3.2 Comparison to OpenID
OpenID reduces the account multiplication issue by allowing users to login to every site using the same global indentifier. WebID was inspired by OpenID but improves it in a number of meaningful ways:
These protocol simplifications create a cascade of additional benefits. The most interesting is that by being completely compliant with Web Architecture the trust can be moved from the Identity Provider to the Web of relations, solving the trust problem - the biggest issue of WebID - by decentralising it.
Nevertheless OpenId and WebID can work well together. OpenId is especially important for a number of devices (cell phones often) that have not implemented client side certificates properly.
3.3 TLS
TLS-client certificates have been available in the browser since 1996, but their usage has been limited to a small number of sites. The organisation which generates the certificate is usually the same as the one that consumes it, giving the user little advantage over username/passwords layered on server-side https. Outside of very large and well funded Defence related organisations, client side certificates has thus had very poor adoption.
The missing link s the global naming system that OpenID takes advantage of with URIs, and that allows one to potentially authenticate to all sites.

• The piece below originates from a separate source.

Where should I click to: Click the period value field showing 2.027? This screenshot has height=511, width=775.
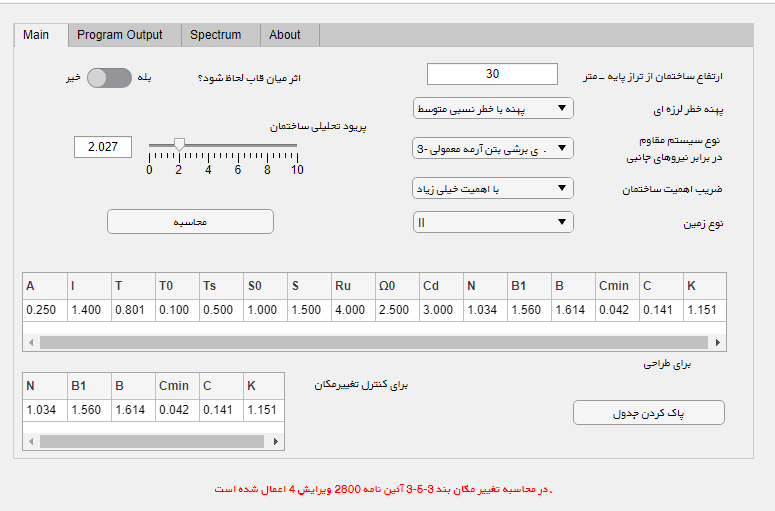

What failed TLS was that X500 names were not Universal Identifiers, were not designed to form an interlinked web, and hence were not useable to authenticate to sites without those first having a federated agreement. By webifying TLS we enable global authentication and authorization through the creation of a distributed linked web of trust, at a much finer granularity level than has been worked with before.
4. Browser Support & Benefits
All current browser-based authentication methods fail to give full control over identity to the user. We declare that browsers MUST give the user full visible control of their identity. With TLS, as with cookies, one should be able to see clearly which identity one is logged in under and be able to easily become anonymous again. The Firefox Weave group have shown what this could look like, making use of the URL bar’s existing role as guarantor of server identity and extending it to client identity.


Here the user can see what persona he presents to the site or if he is anonymous. It also permits the user to change identity or to log out. The browser could then make use of the information found in the WebID profile, linked to from the X509 certificate, such as finding a link to a picture which can then be displayed, or linking to the account management page as shown above.
This WebID anchor can then be used by browsers to improve the user experience
WebID’s protocols is very similar to IETF Dane. Where WebID improves client side security and useability, DANE improves server certs. Dane will enable widespread server side TLS deployment by making self signed server certs meaningfully. By lowering the entry barrier both will help bring about an increasingly secure Web.
5. Interest to Web Services
WebID allows users to authenticate cheaply and securely to any website in the world, without needing to fill out any new forms, whilst giving that site conditional access to their social graph ( see Sketch of a RESTful photo Printing service ). This will allow innumerable applications to be built that improve relations between individuals and their friends, co-workers, employers, and vendors across domain and organizational boundaries.
Best of all WebID uses only open and well established standards. With a little extra effort on the User Interface, browser vendors could help grow the web into a fully global distributed and secure Social Web.